Cette configuration concourt également à l’accélération des montées et descentes et donc à la vitesse commerciale du service. Le gain est estimé à environ 30 % par rapport aux configurations anciennes avec au moins 2 voire 3 marches pour accéder à l’intérieur des rames. C’est loin d’être négligeable.

En quelque sorte, le matériel à plancher bas contribue à estomper la frontière entre la ville et le système de transport en commun.

Diamètre des roues, suspensions et implantation des sièges

L’abaissement du plancher impose des roues de diamètre réduit et un choix assez tranché sur la conception des bogies, en particulier de la suspension. La différence se ressent principalement sur les appareils de voie et dans les courbes, quel que soit leur rayon. Autre conséquence, la présence de coffres à l'intérieur du volume utilisé, déterminant en grande partie la configuration des places assises.
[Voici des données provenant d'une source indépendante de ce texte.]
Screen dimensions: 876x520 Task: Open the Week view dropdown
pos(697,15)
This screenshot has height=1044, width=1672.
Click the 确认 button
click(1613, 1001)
Plusieurs constructeurs ont fait le choix de simplifier la suspension, ce qui se ressent même sur les réseaux modernes. A l’inverse, les matériels avec double étage de suspension (cas du Cityrunner) voient leur capacité assise réduite compte tenu de l’impossibilité d’implanter 4 sièges de front (ce que permet le Citadis et son bogie Arpège moins bien suspendu).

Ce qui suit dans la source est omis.